Before we look at the diagram, it may be helpful to provide a brief recap of the main participants involved:

   participant User
   participant PPS
   participant PFS
   participant Worker
   User->>PFS: pachctl create repo foo
   activate PFS
   Note over PFS: create branch foo@master
   deactivate PFS
   User->>PPS: pachctl create pipeline bar
   activate PPS
   PPS->>PFS: create branch bar@master <br> (provenant on foo@master)
   PPS->>Worker: create pipeline worker master
   Worker->>PFS: subscribe to bar@master <br> (because it's subvenant on foo@master)
   deactivate PPS
   User->>PFS: pachctl put file -f foo@master data.txt
   activate PFS
   Note over PFS: start commit
   PFS->>PFS: propagate commit <br> (start downstream commits)
   Note over PFS: copy data.txt to open commit
   Note over PFS: finish commit
   PFS-->>Worker: subscribed commit returns
   deactivate PFS

   Note over Worker: Pipeline Triggered
   activate Worker
   Worker->>PPS: Create job
   Worker->>PFS: request datums for commit
   PFS-->>Worker: Datum list
   loop Each datum
       PFS->>Worker: download datum
       Note over Worker: Process datum with user code
       Worker->>PFS: copy data to open output commit
   Worker->>PFS: Finish commit
   Worker->>PPS: Finish job
   deactivate Worker

This diagram illustrates the data flow and interaction between the user, the HPE ML Data Management Pipeline System (PPS), the HPE ML Data Management File System (PFS), and a worker node when creating and running a HPE ML Data Management pipeline. Note, this is simplified for the single worker case. The multi-worker and autoscaling mechanisms are more complex.

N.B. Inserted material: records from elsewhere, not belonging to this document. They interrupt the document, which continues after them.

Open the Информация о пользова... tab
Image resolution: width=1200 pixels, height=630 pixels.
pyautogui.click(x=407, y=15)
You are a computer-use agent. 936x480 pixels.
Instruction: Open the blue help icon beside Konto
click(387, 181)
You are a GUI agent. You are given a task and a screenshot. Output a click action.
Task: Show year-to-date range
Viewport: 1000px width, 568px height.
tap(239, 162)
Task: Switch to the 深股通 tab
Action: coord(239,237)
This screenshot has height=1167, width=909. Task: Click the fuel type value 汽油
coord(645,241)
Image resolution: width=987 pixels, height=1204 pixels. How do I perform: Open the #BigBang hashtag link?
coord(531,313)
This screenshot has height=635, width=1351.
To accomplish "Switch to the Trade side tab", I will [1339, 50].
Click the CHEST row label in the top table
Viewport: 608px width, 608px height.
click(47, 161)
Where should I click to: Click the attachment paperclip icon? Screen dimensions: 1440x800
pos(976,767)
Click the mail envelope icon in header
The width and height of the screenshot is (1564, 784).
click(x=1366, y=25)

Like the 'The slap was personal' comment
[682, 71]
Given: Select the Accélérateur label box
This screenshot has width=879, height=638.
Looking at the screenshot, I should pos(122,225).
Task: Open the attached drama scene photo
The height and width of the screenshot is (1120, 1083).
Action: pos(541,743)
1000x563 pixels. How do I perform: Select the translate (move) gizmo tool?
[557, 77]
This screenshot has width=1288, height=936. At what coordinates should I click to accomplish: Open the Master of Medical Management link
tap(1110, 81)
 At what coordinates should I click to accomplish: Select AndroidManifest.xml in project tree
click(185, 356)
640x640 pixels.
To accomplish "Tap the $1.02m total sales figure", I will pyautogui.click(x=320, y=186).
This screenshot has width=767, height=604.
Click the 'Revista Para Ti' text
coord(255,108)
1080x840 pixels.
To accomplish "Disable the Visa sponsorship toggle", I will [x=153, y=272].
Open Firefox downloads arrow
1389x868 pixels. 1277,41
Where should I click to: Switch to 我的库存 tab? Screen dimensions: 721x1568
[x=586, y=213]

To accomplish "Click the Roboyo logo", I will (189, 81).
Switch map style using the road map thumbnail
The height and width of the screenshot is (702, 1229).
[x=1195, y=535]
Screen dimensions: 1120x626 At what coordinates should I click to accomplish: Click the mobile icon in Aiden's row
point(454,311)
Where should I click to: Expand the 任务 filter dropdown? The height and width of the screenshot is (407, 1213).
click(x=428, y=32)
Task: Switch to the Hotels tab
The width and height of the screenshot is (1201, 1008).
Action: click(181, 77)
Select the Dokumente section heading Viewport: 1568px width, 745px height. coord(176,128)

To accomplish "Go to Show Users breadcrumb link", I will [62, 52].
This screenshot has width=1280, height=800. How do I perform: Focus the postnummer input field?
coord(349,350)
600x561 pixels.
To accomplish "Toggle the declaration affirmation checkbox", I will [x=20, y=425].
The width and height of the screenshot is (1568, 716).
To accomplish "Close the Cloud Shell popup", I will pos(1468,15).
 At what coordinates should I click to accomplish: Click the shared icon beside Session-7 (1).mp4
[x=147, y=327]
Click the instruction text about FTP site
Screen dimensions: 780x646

The sequence of events begins with the user creating a PFS repo called foo and a PPS pipeline called bar with the foo repo as its input. When the pipeline is created, PPS creates a branch called bar@master, which is provenant on the foo@master branch in PFS. A worker pod is then created in the Kubernetes cluster by PPS, which subscribes to the bar@master branch.

When the user puts a file named data.txt into the foo@master branch, PFS starts a new commit and propagates the commit, opening downstream commits for anything impacted. The worker receives the subscribed commit and when it finishes, triggers the pipeline.

The triggered pipeline creates a job for the pipeline, requesting datums for the output commit. For each datum, the worker downloads the data, processes it with the user’s code, and writes the output to an open output commit in PFS. Once all datums have been processed, the worker finishes the output commit and the job is marked as complete.